EXTRACTED RECORDS
+ + + + + + +

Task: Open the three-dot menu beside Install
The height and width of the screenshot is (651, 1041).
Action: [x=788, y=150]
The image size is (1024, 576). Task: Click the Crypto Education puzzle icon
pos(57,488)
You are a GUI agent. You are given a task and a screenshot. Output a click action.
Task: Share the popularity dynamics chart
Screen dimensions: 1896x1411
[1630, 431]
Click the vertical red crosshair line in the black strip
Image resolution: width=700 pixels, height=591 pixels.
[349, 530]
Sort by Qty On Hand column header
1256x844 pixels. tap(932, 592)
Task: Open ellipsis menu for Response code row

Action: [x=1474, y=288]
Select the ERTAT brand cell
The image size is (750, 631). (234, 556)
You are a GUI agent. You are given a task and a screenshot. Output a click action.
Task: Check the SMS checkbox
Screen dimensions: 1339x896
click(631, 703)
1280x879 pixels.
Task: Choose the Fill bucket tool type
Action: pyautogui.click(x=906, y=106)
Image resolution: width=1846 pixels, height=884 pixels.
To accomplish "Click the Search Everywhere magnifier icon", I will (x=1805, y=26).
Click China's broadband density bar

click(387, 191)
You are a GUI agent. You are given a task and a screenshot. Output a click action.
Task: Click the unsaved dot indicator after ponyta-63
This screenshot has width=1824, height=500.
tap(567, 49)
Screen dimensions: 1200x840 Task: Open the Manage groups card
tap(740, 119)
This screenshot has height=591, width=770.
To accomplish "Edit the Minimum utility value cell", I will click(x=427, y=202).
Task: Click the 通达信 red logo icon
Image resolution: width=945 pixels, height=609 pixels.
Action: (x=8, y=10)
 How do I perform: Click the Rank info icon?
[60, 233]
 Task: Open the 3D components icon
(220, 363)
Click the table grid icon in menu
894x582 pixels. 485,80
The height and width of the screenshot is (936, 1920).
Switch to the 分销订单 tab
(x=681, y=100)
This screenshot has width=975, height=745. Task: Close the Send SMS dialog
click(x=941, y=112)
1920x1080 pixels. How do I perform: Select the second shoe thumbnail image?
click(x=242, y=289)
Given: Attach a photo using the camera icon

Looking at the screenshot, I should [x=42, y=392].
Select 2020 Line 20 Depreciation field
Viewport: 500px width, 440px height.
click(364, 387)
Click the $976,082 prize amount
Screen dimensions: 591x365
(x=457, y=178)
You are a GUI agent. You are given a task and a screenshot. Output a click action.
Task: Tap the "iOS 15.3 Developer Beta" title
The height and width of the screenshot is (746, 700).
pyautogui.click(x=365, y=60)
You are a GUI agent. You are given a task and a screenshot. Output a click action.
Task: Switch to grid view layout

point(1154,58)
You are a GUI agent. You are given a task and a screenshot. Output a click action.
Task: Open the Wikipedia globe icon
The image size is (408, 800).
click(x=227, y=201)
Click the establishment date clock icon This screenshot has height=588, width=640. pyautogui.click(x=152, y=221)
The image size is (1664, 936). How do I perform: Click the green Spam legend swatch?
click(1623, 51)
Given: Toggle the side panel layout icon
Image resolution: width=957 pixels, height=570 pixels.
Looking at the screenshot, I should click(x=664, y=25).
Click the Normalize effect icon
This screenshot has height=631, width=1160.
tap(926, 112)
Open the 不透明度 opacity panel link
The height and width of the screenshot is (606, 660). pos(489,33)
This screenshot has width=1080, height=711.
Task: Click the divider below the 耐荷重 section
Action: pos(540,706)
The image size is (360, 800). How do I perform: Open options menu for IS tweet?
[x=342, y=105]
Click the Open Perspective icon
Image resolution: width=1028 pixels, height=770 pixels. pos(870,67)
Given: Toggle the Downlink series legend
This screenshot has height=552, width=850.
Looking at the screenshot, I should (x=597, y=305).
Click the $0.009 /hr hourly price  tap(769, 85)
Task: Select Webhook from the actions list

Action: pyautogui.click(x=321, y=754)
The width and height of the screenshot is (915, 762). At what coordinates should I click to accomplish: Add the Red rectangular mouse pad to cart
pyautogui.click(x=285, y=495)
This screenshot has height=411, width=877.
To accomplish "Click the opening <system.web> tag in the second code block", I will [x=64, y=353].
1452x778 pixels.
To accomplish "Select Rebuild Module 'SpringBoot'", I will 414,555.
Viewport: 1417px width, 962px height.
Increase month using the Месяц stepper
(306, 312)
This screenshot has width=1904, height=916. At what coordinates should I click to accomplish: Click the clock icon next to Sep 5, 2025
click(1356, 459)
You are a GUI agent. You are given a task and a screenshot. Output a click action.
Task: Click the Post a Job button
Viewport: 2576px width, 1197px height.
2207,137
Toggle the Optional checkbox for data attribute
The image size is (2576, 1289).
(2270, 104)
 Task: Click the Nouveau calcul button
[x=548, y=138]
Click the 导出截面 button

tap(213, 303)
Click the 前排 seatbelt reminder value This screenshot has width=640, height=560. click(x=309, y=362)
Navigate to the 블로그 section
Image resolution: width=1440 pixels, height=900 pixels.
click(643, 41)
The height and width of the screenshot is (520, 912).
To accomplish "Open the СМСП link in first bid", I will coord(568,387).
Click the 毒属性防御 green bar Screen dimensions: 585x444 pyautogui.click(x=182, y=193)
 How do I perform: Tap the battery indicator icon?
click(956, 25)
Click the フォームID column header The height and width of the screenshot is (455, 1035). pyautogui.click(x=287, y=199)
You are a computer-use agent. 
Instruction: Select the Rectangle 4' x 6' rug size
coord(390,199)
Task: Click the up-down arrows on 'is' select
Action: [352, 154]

+ + + + + + +

WHAT YOU HAVE TO DO
In your response, give all the records again with nothing altered.

RESULT BELOW
Task: Open the three-dot menu beside Install
The height and width of the screenshot is (651, 1041).
Action: [x=788, y=150]
The image size is (1024, 576). Task: Click the Crypto Education puzzle icon
pos(57,488)
You are a GUI agent. You are given a task and a screenshot. Output a click action.
Task: Share the popularity dynamics chart
Screen dimensions: 1896x1411
[1630, 431]
Click the vertical red crosshair line in the black strip
Image resolution: width=700 pixels, height=591 pixels.
[349, 530]
Sort by Qty On Hand column header
1256x844 pixels. tap(932, 592)
Task: Open ellipsis menu for Response code row

Action: [x=1474, y=288]
Select the ERTAT brand cell
The image size is (750, 631). (234, 556)
You are a GUI agent. You are given a task and a screenshot. Output a click action.
Task: Check the SMS checkbox
Screen dimensions: 1339x896
click(631, 703)
1280x879 pixels.
Task: Choose the Fill bucket tool type
Action: pyautogui.click(x=906, y=106)
Image resolution: width=1846 pixels, height=884 pixels.
To accomplish "Click the Search Everywhere magnifier icon", I will (x=1805, y=26).
Click China's broadband density bar

click(387, 191)
You are a GUI agent. You are given a task and a screenshot. Output a click action.
Task: Click the unsaved dot indicator after ponyta-63
This screenshot has width=1824, height=500.
tap(567, 49)
Screen dimensions: 1200x840 Task: Open the Manage groups card
tap(740, 119)
This screenshot has height=591, width=770.
To accomplish "Edit the Minimum utility value cell", I will click(x=427, y=202).
Task: Click the 通达信 red logo icon
Image resolution: width=945 pixels, height=609 pixels.
Action: (x=8, y=10)
 How do I perform: Click the Rank info icon?
[60, 233]
 Task: Open the 3D components icon
(220, 363)
Click the table grid icon in menu
894x582 pixels. 485,80
The height and width of the screenshot is (936, 1920).
Switch to the 分销订单 tab
(x=681, y=100)
This screenshot has width=975, height=745. Task: Close the Send SMS dialog
click(x=941, y=112)
1920x1080 pixels. How do I perform: Select the second shoe thumbnail image?
click(x=242, y=289)
Given: Attach a photo using the camera icon

Looking at the screenshot, I should [x=42, y=392].
Select 2020 Line 20 Depreciation field
Viewport: 500px width, 440px height.
click(364, 387)
Click the $976,082 prize amount
Screen dimensions: 591x365
(x=457, y=178)
You are a GUI agent. You are given a task and a screenshot. Output a click action.
Task: Tap the "iOS 15.3 Developer Beta" title
The height and width of the screenshot is (746, 700).
pyautogui.click(x=365, y=60)
You are a GUI agent. You are given a task and a screenshot. Output a click action.
Task: Switch to grid view layout

point(1154,58)
You are a GUI agent. You are given a task and a screenshot. Output a click action.
Task: Open the Wikipedia globe icon
The image size is (408, 800).
click(x=227, y=201)
Click the establishment date clock icon This screenshot has height=588, width=640. pyautogui.click(x=152, y=221)
The image size is (1664, 936). How do I perform: Click the green Spam legend swatch?
click(1623, 51)
Given: Toggle the side panel layout icon
Image resolution: width=957 pixels, height=570 pixels.
Looking at the screenshot, I should click(x=664, y=25).
Click the Normalize effect icon
This screenshot has height=631, width=1160.
tap(926, 112)
Open the 不透明度 opacity panel link
The height and width of the screenshot is (606, 660). pos(489,33)
This screenshot has width=1080, height=711.
Task: Click the divider below the 耐荷重 section
Action: pos(540,706)
The image size is (360, 800). How do I perform: Open options menu for IS tweet?
[x=342, y=105]
Click the Open Perspective icon
Image resolution: width=1028 pixels, height=770 pixels. pos(870,67)
Given: Toggle the Downlink series legend
This screenshot has height=552, width=850.
Looking at the screenshot, I should (x=597, y=305).
Click the $0.009 /hr hourly price  tap(769, 85)
Task: Select Webhook from the actions list

Action: pyautogui.click(x=321, y=754)
The width and height of the screenshot is (915, 762). At what coordinates should I click to accomplish: Add the Red rectangular mouse pad to cart
pyautogui.click(x=285, y=495)
This screenshot has height=411, width=877.
To accomplish "Click the opening <system.web> tag in the second code block", I will [x=64, y=353].
1452x778 pixels.
To accomplish "Select Rebuild Module 'SpringBoot'", I will 414,555.
Viewport: 1417px width, 962px height.
Increase month using the Месяц stepper
(306, 312)
This screenshot has width=1904, height=916. At what coordinates should I click to accomplish: Click the clock icon next to Sep 5, 2025
click(1356, 459)
You are a GUI agent. You are given a task and a screenshot. Output a click action.
Task: Click the Post a Job button
Viewport: 2576px width, 1197px height.
2207,137
Toggle the Optional checkbox for data attribute
The image size is (2576, 1289).
(2270, 104)
 Task: Click the Nouveau calcul button
[x=548, y=138]
Click the 导出截面 button

tap(213, 303)
Click the 前排 seatbelt reminder value This screenshot has width=640, height=560. click(x=309, y=362)
Navigate to the 블로그 section
Image resolution: width=1440 pixels, height=900 pixels.
click(643, 41)
The height and width of the screenshot is (520, 912).
To accomplish "Open the СМСП link in first bid", I will coord(568,387).
Click the 毒属性防御 green bar Screen dimensions: 585x444 pyautogui.click(x=182, y=193)
 How do I perform: Tap the battery indicator icon?
click(956, 25)
Click the フォームID column header The height and width of the screenshot is (455, 1035). pyautogui.click(x=287, y=199)
You are a computer-use agent. 
Instruction: Select the Rectangle 4' x 6' rug size
coord(390,199)
Task: Click the up-down arrows on 'is' select
Action: [352, 154]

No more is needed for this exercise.